I'm sure you're not alone. The forum is relatively young yet it already has a considerable archive of simply amazing projects done by the members. One could spend a lot of happy hours just reviewing the material that's been presented. But, more importantly, the administrators and moderators are working hard to keep the site friendly, helpful to newbies and devoid of the OT crap and bickering that has poisoned so many other similar fora.

Your job, should you choose to accept it, is to help me get more of our SCHSM club members to become active on the forum. I know they would enjoy it and they have lots of good stuff to present themselves. A few words from you at tomorrow's meeting may help us to get them involved.


----------



## ChooChooMike (Dec 5, 2008)

Marv - Should we set up a table to sign up members from SCHSM ?? 

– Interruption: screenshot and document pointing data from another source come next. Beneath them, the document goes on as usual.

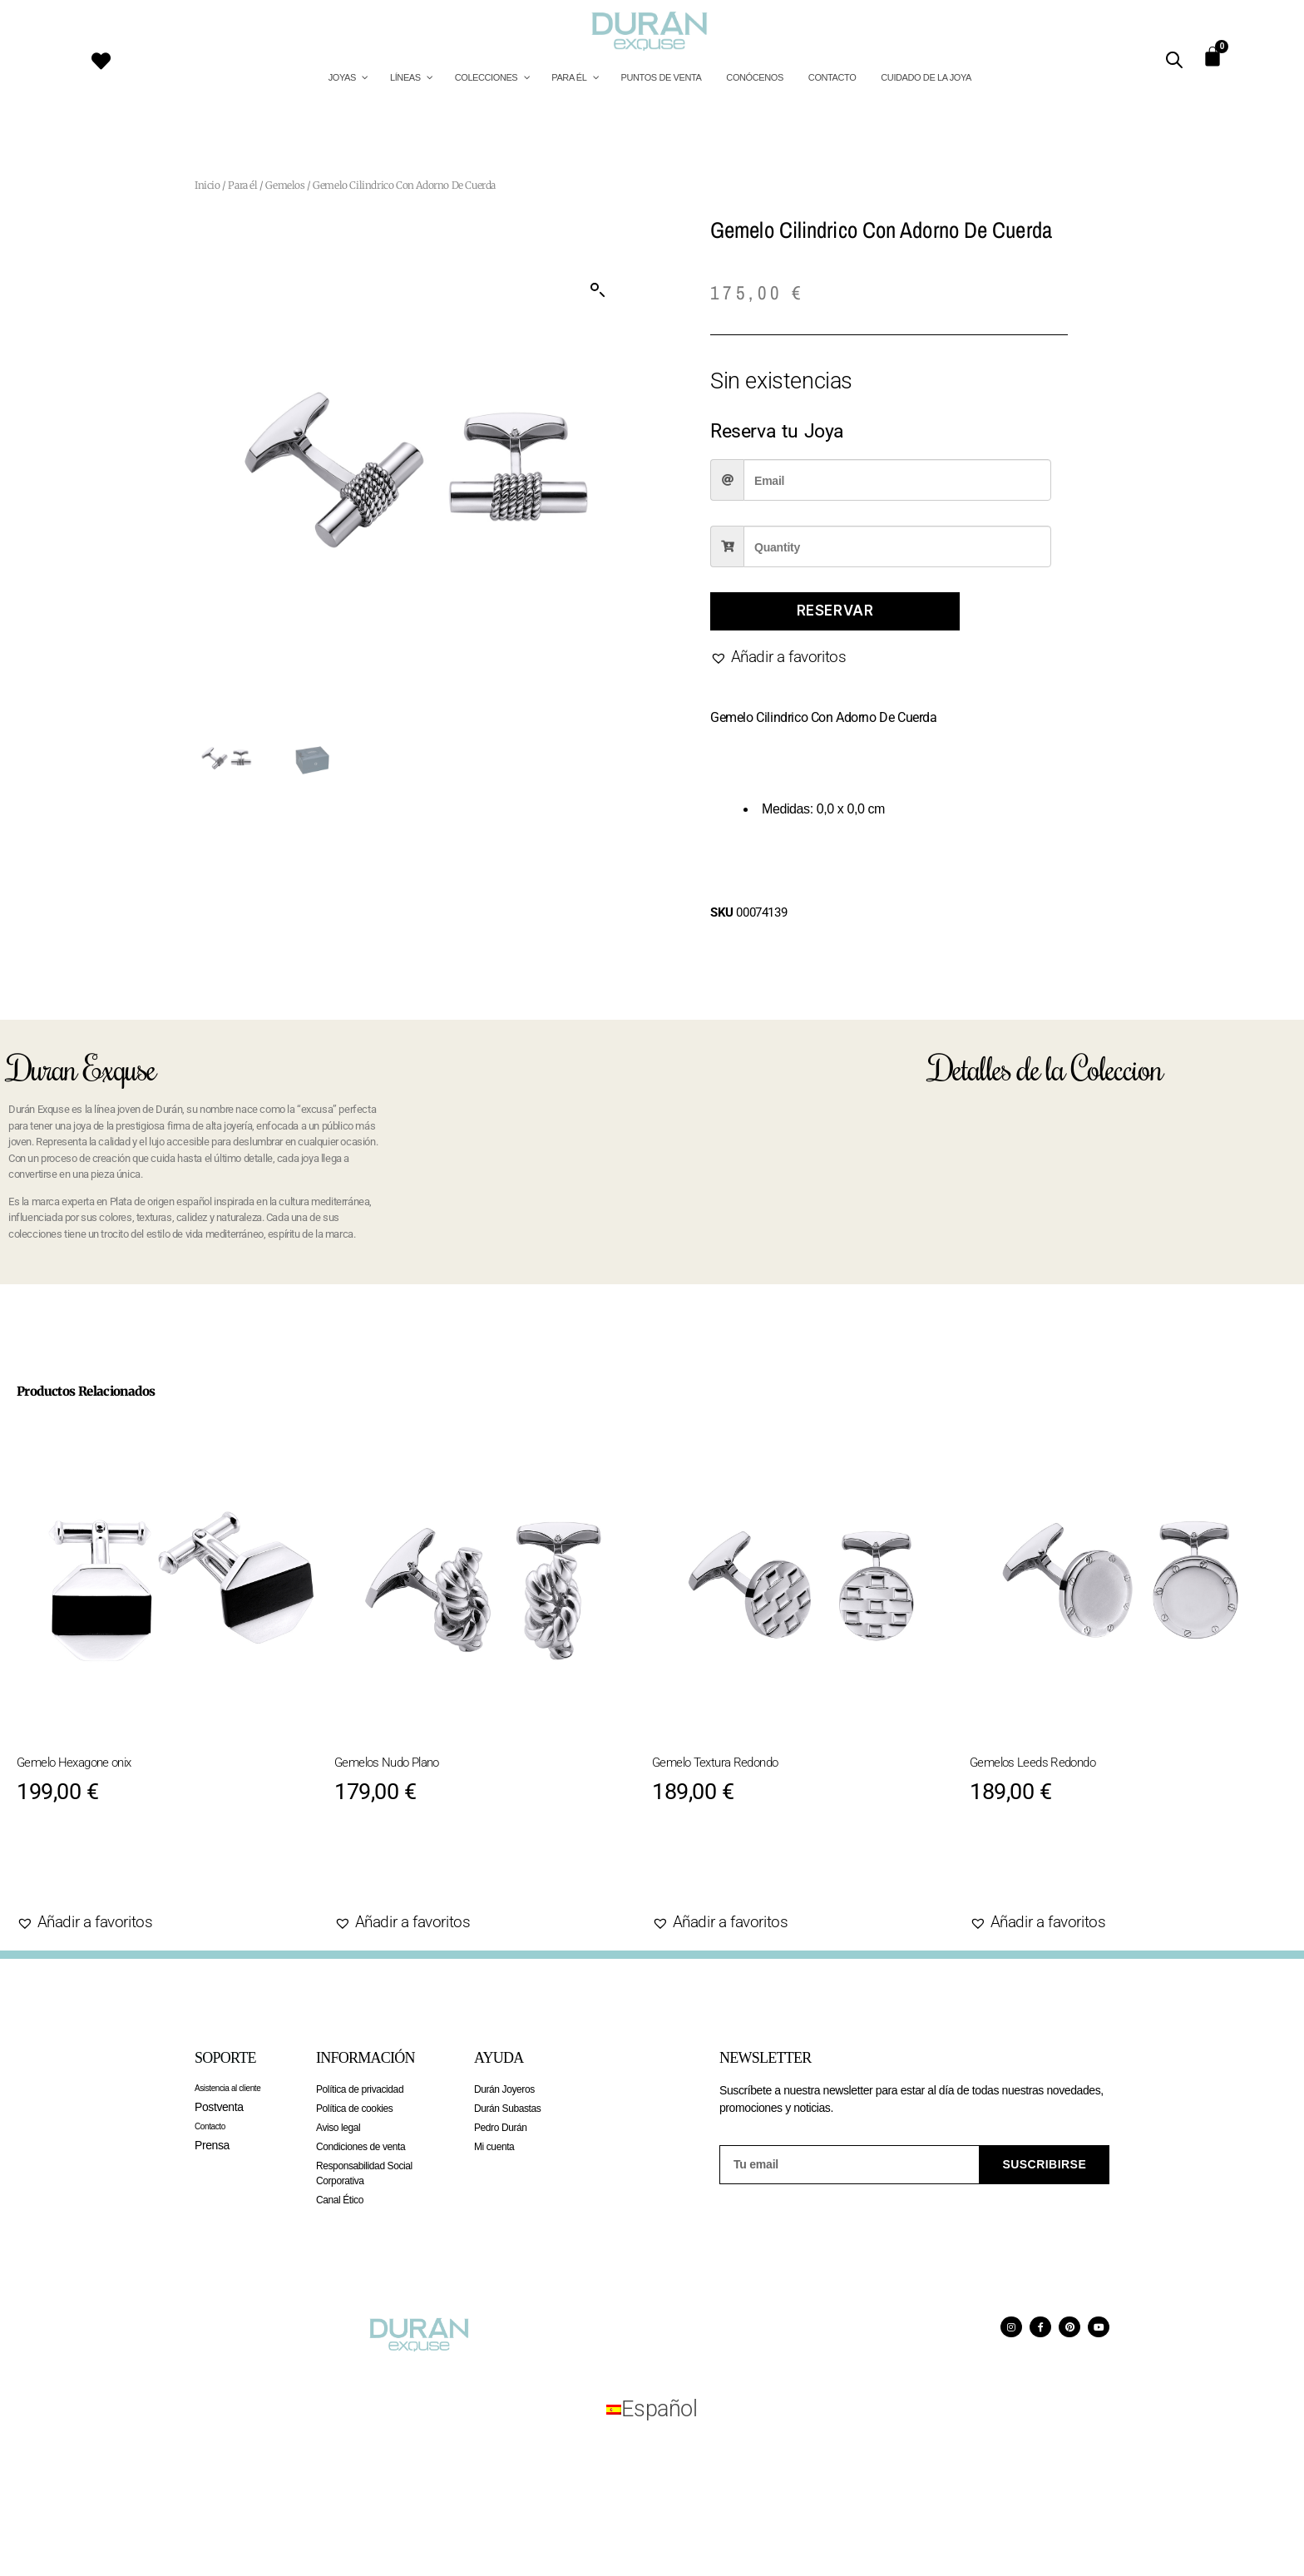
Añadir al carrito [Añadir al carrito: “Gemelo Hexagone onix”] (114, 1870)
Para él (242, 185)
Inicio (207, 185)
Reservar (835, 610)
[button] (598, 290)
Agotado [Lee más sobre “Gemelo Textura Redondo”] (709, 1870)
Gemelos (284, 185)
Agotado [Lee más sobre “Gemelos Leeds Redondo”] (1027, 1870)
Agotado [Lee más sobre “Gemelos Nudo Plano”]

> I was struck by the artist's comment that such work is painful while in the making. As Marv said earlier in the thread, luckily there are talented people who will endure the pain so we can enjoy the result!



At the end of the video, the talking head mentioned that this guy's life work has been sold to a collector for $20M !! That should assuage his pain a bit .... :

Mike


----------



## CrewCab (Dec 5, 2008)

ChooChooMike  said:
			
		

> this guy's life work has been sold to a collector for $20M !!



and considering ...... (his words) ........... "he has learning difficulties and can neither read nor write" .............. there is hope for us all 


Seriously though all the examples posted in this thread are genuine works of art imho.

CC


----------